**STATED TASK 1**. Extract the portion of the passage on Brahms and Tchaikovsky that runs from "She might have" to "taint his legacy.", keeping the wording unchanged.

**PASSAGE SHOWN**.
══════════
Johannes Brahms was brought up in the slums of Hamburg. He was forced to play the piano in bars and brothels at age 12 to help keep the family fed. He saw too much of what a boy his age should not see. Often the women waiting for some "business" would hover around him, and tease him while he read a book and played. One of his beer steins full of tips on top of the piano might lose a few coins through the long night, while the other stein was filled with beer to keep him awake – sometimes allowing him to be exposed to the conversations of these ladies of the night and their practices.

Peter Tchaikovsky was born into Russian aristocracy and was overly protected by the women of his life. His mother doted on him and his governess was always by his side. Tchaikovsky married, but could only take a couple of weeks of living with his bride before he had to leave her. Her body repulsed him, and her agreeable nature sickened him. He tried to argue with her, in a vain attempt to justify abandoning her, but she was just too much in love with him.

She might have been a perfect wife for some other men of the era, but she was not for Tchaikovsky. The question of his sexuality became all too clear in those weeks. Once he’d left her, he never saw her again.

Tchaikovsky was undoubtedly gay. In a time when such an orientation could mean death, he bore his sexuality in almost total silence and secrecy. Once, when Tchaikovsky thought he was about to die (he was a bit of a hypochondriac), he burned all of his diaries, believing that their secrets would forever taint his legacy.
══════════
**TASK INPUT**.

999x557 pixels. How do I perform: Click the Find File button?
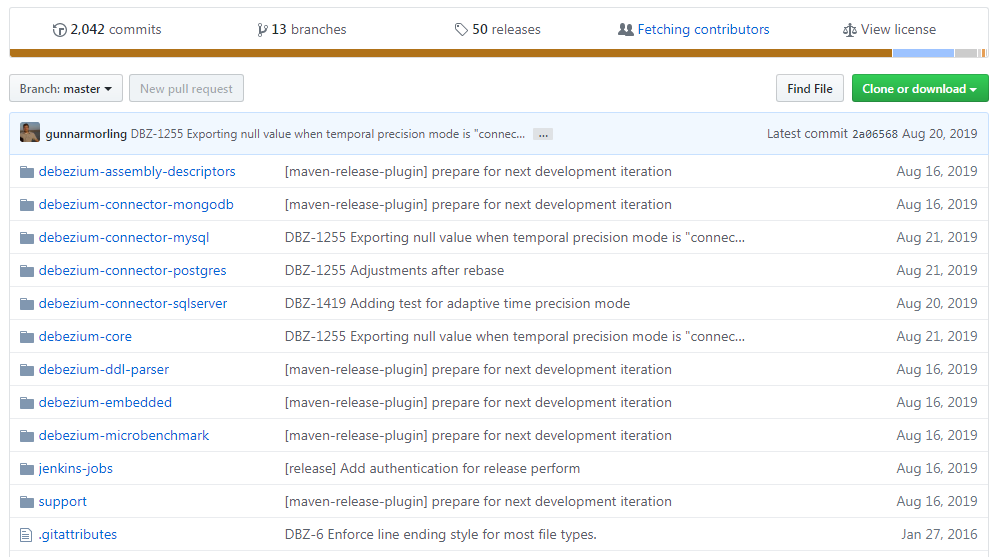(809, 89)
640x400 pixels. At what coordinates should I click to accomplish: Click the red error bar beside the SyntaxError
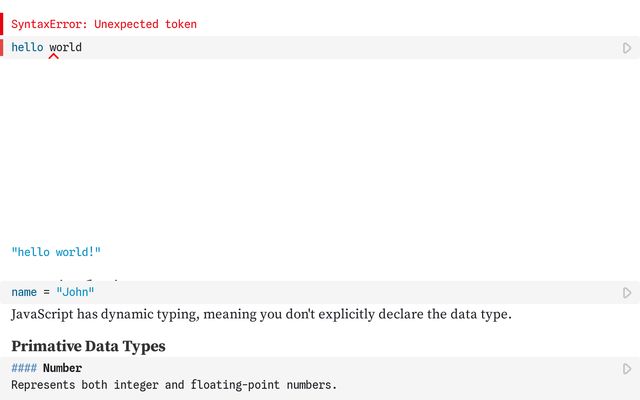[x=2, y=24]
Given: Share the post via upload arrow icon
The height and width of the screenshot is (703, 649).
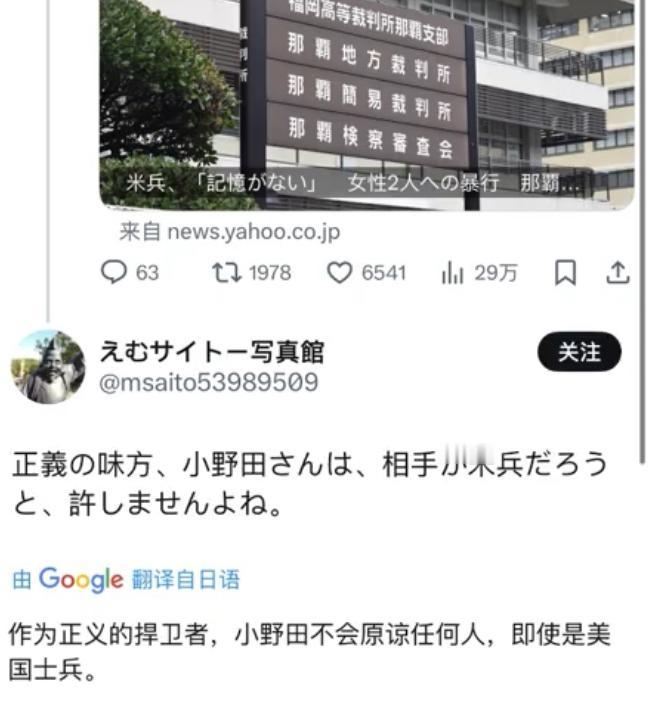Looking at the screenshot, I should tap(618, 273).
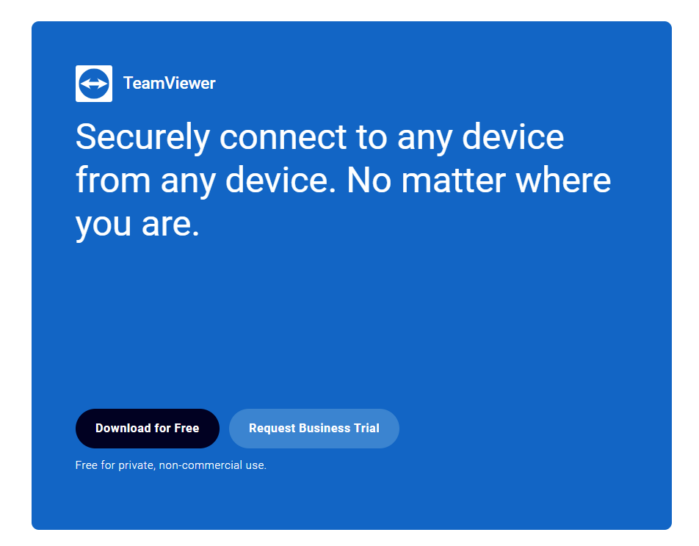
══════════
**STATED TASK 2**. Copy every one of the rows above word for word, omitting the pictures.

**ANSWER 1**.
She might have been a perfect wife for some other men of the era, but she was not for Tchaikovsky. The question of his sexuality became all too clear in those weeks. Once he’d left her, he never saw her again.

Tchaikovsky was undoubtedly gay. In a time when such an orientation could mean death, he bore his sexuality in almost total silence and secrecy. Once, when Tchaikovsky thought he was about to die (he was a bit of a hypochondriac), he burned all of his diaries, believing that their secrets would forever taint his legacy.

**ANSWER 2**.
999x557 pixels. How do I perform: Click the Find File button?
(809, 89)
640x400 pixels. At what coordinates should I click to accomplish: Click the red error bar beside the SyntaxError
[x=2, y=24]
Given: Share the post via upload arrow icon
The height and width of the screenshot is (703, 649).
Looking at the screenshot, I should tap(618, 273).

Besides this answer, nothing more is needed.